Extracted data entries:
--------------------------------

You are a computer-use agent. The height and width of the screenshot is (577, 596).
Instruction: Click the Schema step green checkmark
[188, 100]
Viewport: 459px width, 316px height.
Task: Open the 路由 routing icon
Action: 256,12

--------------------------------

TASK DIRECTIONS: Reproduce the entries exactly. Every word has to stay the same.

TASK RESULT:
You are a computer-use agent. The height and width of the screenshot is (577, 596).
Instruction: Click the Schema step green checkmark
[188, 100]
Viewport: 459px width, 316px height.
Task: Open the 路由 routing icon
Action: 256,12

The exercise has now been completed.